A few months ago, a relation approached me with with a sorrowful face, literally crying his heart out, not so much for a solution to his problems but for a sympathetic face to empty his lamentation. He had to sell off his farm to buy “kayan daki” for his first daughter’s marriage. Now his second daughter, from a second marriage is due and the “amarya” insists that whatever was bought for the first daughter must also apply to the second. The only asset left to sell was the house they live in, and the wife said “well, so be it”. The application of sunnah and tradition, she added, cannot begin to apply with her daughter. He sold the house at giveaway price and satisfied daughter and wife. The family moved to a rented house. I could only mutter sympathy.
As the date of the marriage approached, I received an embroidered invitation card, printed on a thick, shiny card that must have cost tens of thousands. I grumbled to myself, “the fortune that went into this could have bought the rice and stew”, but could not tell him. Not that it mattered if I did.
On the day of the ceremony, we all gathered in the mosque and listened to the Imam struggling to get the parents of the groom and bride to utter the formal words - “siiga”, that statement that formalizes the marriage. As you attend marriage ceremonies, you realize that we as parents, have occupied ourselves more with the ceremonies than the substance of what a marriage should be, more with form than the content. The marriage was solemnized.
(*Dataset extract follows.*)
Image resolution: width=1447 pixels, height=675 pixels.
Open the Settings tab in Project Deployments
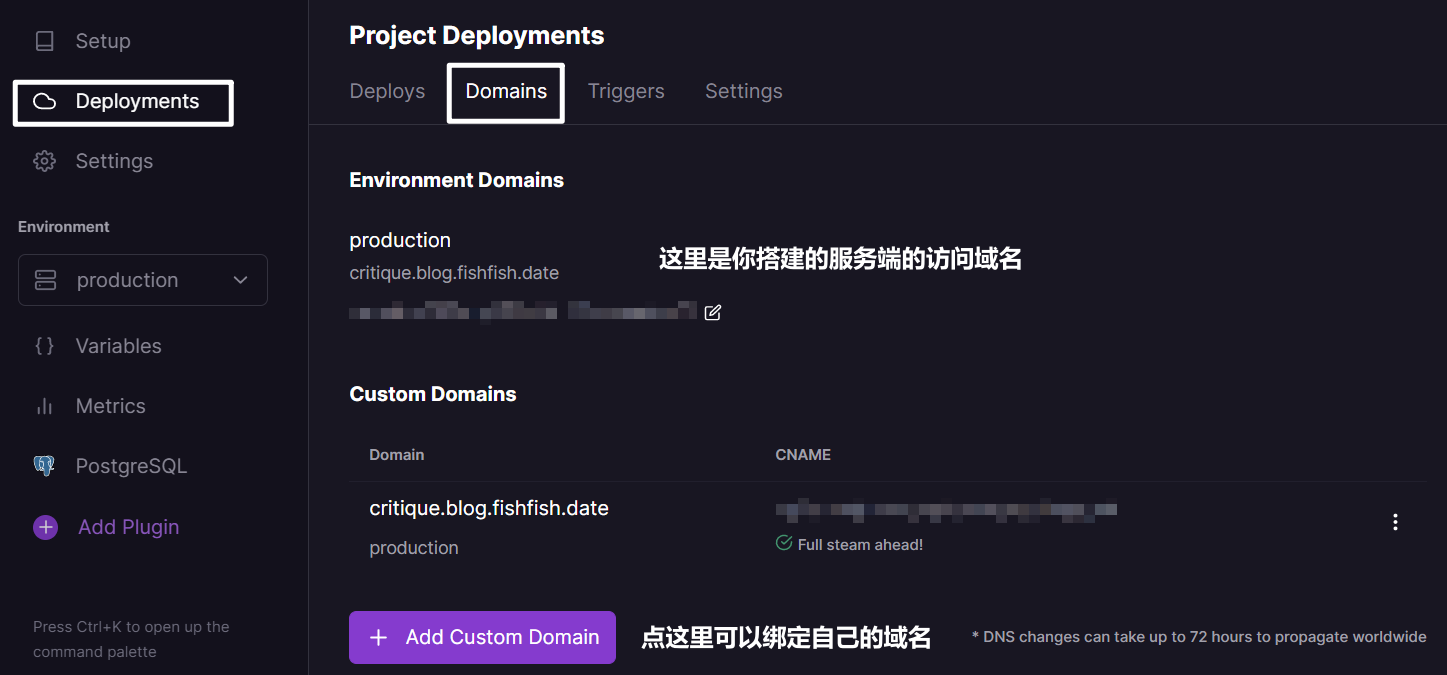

The Certificate of Marriage was signed on behalf of the couple by their parents and again, I wondered if the importance of that document has been explained in detail to the new couple. In addition to rights and duties, the Marriage Certificate doubled as insurance against mischief and mistaken identity, especially in these days of wide travel across cultures. Let me cite personal example.
A few years ago, I had to relocate, with my family, to a foreign country. Part of my documentation required giving the exact names of my wife and children. As ordained by Islam, my wife bears her father’s (maiden) name. Officials of that country spoke in no uncertain terms, that my relationship with her, and with the children, must be investigated, because we have different surnames. What solved the problem was a Certificate of Marriage that I designed several years earlier when I was learning to use Corel Draw. I was so impressed with my design, with signature spaces for myself and wife as well as my father and my in-law. I showed it to both of them and asked them to sign. That sheer luck saved us an embarrassment. The document became useful again when we travelled to Pakistan, where the hotel insisted that we must show evidence that we were a couple before we could stay in the same room.
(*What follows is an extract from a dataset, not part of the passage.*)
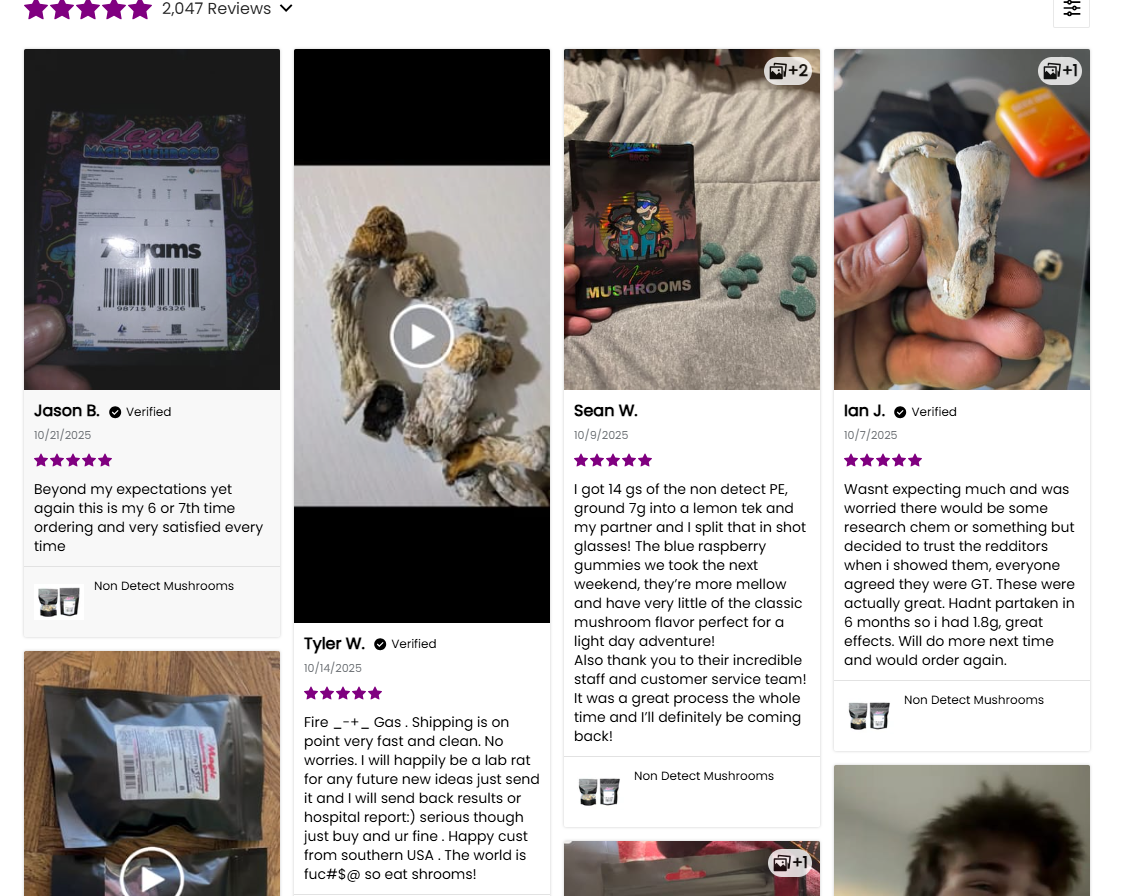Click product thumbnail under Ian J.'s review

click(869, 716)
Wondering how parents struggle with basics of siiga, I realized that I am no longer that young man learning to use computer programs or trying hard to build a career. I, and my age mates, are now the parents and grandparents of brides and grooms. When we were growing up, we learnt the art and science of living, as participant observers in our culture, because we lived with our parents and grandparents. Our children are today living a different life, growing up in nuclear families, without the benefit of that most important school of life - culture. It’s a void that could be filled by encouraging them to read, under the guidance of a good teacher, such books of the A-Z of marriage as Sheikh Albani’s Adaabuz Zifaf (The Good Manners of Marriage) and many others like them. Learning could be fun, especially if it is done with a purpose and with the right people.